» PASSAGE TO READ
━━━━━━━━━━━━━━━━━━━━━━━━━━━━━━

That determination matters, and it also sits uncomfortably alongside the reality that Evon was a young Black transgender man whose murder received relatively limited mainstream coverage at the time. Much of the initial reporting misgendered him, referring to him by his birth name and with female pronouns despite his identity being clearly documented and known to those who loved him. His mother, his friends, and the formal record all confirmed who he was. The true crime community and mainstream outlets were slower to follow.

Five Men, Five Outcomes

The legal cases against the five men moved through the Milwaukee County court system over the course of about a year and a half. Stewart and Seaberry both pleaded guilty to second-degree reckless homicide, reduced from the original first-degree intentional homicide charge, and agreed to serve as the prosecution's key witnesses in the trials of Griffin and McAlister.

McAlister, who had fired the three shots that ended Evon's life, went to trial in June 2013. He was convicted of first-degree intentional homicide and sentenced to life in prison. He will not be eligible for parole until 2066, when he would be in his early seventies. Ron Joseph Allen also went to trial and was found guilty of murder in February 2014, receiving a life sentence at his subsequent sentencing. Seaberry was sentenced to eight years. Stewart's sentencing followed as well, under his plea agreement.

━━━━━━━━━━━━━━━━━━━━━━━━━━━━━━

» WORK INSTRUCTIONS
a - Check each statement against the passage on the Milwaukee homicide cases, answering yes or no and quoting the words of the passage that decide it: (i) McAlister was sentenced to life in prison. (ii) Stewart and Seaberry went to trial and were convicted of first-degree intentional homicide. (iii) Seaberry received a twelve-year sentence.
b - In the passage on the Milwaukee homicide cases, copy the part starting with "McAlister, who had" and going on through "his plea agreement.", swapping "life in prison" for "a life term".

━━━━━━━━━━━━━━━━━━━━━━━━━━━━━━

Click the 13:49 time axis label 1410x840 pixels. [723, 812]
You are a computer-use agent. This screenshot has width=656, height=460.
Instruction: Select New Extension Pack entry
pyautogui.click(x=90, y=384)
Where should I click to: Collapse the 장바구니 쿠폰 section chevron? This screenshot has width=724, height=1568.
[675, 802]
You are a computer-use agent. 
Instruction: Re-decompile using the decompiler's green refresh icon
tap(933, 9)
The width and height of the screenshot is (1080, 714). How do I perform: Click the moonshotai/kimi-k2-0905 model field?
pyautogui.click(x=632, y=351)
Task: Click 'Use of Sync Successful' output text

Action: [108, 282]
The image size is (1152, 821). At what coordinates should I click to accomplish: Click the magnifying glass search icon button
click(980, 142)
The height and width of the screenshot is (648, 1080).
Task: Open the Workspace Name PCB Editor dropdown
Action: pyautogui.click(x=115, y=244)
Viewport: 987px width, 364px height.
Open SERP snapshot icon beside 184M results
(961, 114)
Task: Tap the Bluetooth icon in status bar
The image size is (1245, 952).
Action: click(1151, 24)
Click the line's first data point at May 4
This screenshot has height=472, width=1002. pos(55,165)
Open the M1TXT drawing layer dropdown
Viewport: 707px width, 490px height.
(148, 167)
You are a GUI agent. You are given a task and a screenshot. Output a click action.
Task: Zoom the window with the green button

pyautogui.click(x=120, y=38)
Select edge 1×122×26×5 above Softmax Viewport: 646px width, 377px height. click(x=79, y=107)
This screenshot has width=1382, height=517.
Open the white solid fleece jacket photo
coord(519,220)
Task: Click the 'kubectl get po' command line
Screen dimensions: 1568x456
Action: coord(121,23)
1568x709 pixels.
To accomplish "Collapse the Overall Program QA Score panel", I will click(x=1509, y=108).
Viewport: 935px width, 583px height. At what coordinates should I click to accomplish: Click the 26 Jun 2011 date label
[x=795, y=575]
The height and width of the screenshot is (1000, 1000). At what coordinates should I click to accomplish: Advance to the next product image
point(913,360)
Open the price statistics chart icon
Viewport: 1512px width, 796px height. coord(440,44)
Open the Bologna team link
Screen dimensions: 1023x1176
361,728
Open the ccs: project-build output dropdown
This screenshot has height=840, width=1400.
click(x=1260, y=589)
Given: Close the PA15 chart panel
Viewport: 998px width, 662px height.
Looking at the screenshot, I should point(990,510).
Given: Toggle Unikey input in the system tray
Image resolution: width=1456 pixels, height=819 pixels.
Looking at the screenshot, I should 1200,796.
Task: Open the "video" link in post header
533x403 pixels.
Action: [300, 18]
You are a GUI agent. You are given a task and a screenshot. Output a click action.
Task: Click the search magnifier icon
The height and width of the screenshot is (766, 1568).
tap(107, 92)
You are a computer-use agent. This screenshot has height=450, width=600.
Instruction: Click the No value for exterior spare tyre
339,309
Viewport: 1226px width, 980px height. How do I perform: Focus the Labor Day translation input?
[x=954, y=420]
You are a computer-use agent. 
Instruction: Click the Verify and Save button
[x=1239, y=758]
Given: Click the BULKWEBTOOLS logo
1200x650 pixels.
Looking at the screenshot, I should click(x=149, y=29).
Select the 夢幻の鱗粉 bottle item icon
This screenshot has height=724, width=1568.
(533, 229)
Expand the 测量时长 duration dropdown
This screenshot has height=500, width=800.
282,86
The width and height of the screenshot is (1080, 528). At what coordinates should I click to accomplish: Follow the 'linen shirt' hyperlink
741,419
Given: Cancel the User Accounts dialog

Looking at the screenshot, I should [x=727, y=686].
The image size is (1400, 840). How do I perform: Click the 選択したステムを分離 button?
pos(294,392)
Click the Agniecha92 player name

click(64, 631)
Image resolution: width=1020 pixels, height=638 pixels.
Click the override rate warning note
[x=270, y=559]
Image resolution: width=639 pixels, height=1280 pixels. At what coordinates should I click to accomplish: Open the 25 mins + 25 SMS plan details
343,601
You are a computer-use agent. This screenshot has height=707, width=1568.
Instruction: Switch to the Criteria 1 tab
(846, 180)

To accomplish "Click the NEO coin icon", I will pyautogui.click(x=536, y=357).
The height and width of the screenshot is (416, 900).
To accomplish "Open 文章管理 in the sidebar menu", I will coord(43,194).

━━━━━━━━━━━━━━━━━━━━━━━━━━━━━━

» SOLUTIONS
a -
(i) Yes: "He was convicted of first-degree intentional homicide and sentenced to life in prison."
(ii) No: "Stewart and Seaberry both pleaded guilty to second-degree reckless homicide, reduced from the original first-degree intentional homicide charge"
(iii) No: "Seaberry was sentenced to eight years."

b -
McAlister, who had fired the three shots that ended Evon's life, went to trial in June 2013. He was convicted of first-degree intentional homicide and sentenced to a life term. He will not be eligible for parole until 2066, when he would be in his early seventies. Ron Joseph Allen also went to trial and was found guilty of murder in February 2014, receiving a life sentence at his subsequent sentencing. Seaberry was sentenced to eight years. Stewart's sentencing followed as well, under his plea agreement.